■ DATA FOR REVIEW ■
____

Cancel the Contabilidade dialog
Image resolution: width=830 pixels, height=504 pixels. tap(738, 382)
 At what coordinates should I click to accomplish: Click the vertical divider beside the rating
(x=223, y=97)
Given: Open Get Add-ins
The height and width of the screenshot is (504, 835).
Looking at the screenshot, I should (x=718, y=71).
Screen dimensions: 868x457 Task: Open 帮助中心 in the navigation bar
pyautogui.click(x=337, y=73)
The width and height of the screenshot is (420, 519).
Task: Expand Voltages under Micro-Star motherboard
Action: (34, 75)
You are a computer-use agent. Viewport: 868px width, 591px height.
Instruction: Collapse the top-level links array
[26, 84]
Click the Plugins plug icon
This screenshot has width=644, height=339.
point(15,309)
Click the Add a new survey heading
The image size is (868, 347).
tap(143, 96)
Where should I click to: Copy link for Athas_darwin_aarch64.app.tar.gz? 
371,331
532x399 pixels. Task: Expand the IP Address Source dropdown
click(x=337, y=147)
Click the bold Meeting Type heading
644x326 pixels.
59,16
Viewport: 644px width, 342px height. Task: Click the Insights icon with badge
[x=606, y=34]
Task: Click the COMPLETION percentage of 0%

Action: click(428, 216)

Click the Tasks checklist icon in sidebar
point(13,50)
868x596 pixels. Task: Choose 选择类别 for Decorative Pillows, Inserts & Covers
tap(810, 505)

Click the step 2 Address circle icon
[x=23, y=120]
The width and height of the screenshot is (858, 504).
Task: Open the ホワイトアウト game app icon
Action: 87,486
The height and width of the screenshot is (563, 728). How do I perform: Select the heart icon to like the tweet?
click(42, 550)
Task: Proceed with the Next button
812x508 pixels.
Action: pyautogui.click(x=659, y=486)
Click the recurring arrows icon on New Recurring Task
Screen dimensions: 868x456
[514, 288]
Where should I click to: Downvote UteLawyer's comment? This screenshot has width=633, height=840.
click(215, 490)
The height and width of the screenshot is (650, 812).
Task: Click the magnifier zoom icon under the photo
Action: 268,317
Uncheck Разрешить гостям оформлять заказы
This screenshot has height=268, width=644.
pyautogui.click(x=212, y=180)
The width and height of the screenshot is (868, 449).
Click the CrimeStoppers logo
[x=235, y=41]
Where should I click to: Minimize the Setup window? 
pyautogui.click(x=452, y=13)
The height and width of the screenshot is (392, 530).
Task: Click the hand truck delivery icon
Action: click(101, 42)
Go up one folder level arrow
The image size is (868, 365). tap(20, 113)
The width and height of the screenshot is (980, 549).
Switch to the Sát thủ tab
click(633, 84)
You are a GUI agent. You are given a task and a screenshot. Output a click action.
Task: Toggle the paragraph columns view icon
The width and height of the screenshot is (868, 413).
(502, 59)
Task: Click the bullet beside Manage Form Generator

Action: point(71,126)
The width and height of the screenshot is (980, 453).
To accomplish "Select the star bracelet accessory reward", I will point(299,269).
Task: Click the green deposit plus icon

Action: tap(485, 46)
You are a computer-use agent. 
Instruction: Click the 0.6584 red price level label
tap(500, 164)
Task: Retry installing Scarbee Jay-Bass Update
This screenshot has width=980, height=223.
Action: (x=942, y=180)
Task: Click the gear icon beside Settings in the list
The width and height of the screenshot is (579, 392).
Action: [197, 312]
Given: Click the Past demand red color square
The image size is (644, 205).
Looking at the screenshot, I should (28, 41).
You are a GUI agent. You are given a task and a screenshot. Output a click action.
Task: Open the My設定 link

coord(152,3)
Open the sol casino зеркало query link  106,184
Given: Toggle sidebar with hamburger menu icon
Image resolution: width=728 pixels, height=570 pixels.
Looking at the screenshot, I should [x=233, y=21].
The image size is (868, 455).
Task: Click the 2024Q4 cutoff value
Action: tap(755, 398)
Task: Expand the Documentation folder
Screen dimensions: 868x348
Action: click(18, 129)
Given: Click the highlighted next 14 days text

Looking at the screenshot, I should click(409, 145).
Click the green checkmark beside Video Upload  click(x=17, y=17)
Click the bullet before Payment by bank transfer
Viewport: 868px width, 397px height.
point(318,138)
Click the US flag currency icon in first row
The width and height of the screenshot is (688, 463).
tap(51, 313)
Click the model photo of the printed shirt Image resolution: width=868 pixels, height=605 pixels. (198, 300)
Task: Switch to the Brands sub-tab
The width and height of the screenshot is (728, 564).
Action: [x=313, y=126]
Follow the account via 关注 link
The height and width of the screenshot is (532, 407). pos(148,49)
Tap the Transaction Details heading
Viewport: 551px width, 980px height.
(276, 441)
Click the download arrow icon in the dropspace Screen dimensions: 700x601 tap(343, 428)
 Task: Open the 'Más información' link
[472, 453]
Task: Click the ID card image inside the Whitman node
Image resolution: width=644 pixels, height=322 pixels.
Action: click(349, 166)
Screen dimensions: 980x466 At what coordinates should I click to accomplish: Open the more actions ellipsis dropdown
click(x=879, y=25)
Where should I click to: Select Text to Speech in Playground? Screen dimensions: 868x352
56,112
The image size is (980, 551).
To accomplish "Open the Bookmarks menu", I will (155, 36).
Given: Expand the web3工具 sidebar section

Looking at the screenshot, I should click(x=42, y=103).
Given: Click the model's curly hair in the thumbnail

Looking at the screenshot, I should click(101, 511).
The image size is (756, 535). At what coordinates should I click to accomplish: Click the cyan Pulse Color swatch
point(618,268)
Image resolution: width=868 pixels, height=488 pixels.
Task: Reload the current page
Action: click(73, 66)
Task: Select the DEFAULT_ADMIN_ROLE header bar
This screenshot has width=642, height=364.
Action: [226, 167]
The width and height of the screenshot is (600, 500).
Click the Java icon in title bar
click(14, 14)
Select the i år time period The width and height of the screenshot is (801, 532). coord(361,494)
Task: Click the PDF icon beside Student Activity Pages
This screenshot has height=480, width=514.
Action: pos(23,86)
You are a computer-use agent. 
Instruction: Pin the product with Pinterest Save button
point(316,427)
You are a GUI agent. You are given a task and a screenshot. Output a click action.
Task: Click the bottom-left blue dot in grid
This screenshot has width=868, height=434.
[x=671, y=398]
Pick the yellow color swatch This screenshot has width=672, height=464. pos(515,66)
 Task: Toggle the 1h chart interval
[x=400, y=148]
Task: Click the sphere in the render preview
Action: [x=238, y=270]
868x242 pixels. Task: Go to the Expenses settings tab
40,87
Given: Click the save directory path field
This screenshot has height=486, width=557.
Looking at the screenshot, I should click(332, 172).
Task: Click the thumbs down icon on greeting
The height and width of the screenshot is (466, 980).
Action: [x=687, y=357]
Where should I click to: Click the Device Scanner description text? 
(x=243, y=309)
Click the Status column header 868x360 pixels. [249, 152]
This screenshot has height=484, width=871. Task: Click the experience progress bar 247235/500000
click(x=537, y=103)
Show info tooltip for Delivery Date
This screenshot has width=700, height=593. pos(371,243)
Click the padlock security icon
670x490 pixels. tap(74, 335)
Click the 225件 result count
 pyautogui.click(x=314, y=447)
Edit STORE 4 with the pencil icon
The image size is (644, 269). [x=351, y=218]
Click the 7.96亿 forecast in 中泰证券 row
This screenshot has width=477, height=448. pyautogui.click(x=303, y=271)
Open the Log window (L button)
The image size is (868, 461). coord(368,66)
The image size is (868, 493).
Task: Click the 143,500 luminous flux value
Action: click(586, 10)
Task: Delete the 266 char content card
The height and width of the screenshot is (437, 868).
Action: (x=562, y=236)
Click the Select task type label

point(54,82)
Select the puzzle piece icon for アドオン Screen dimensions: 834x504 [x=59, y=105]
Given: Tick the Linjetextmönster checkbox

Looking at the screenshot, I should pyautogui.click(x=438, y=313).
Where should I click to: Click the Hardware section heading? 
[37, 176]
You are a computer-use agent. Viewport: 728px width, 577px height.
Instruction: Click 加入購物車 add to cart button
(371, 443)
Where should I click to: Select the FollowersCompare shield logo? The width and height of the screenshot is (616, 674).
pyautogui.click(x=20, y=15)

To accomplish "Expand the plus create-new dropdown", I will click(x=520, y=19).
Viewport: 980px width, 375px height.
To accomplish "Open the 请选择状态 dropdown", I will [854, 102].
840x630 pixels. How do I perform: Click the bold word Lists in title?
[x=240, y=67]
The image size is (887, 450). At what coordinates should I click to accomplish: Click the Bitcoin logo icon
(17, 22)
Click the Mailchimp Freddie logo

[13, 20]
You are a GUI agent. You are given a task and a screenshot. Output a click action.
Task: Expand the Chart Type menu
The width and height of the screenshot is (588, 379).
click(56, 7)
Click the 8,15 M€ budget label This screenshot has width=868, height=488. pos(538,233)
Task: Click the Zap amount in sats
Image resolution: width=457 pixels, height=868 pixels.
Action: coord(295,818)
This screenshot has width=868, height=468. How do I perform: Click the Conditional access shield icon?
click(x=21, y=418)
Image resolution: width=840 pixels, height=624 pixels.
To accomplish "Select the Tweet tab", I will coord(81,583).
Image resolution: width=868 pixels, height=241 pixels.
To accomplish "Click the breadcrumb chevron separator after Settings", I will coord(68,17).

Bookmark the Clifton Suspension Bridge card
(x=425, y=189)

____

■ WHAT YOU WILL DO ■
Go through the material and copy out every line with "header" in it.

■ SOLUTION TO THE PROBLEM ■
Task: Select the DEFAULT_ADMIN_ROLE header bar
Click the Status column header 868x360 pixels. [249, 152]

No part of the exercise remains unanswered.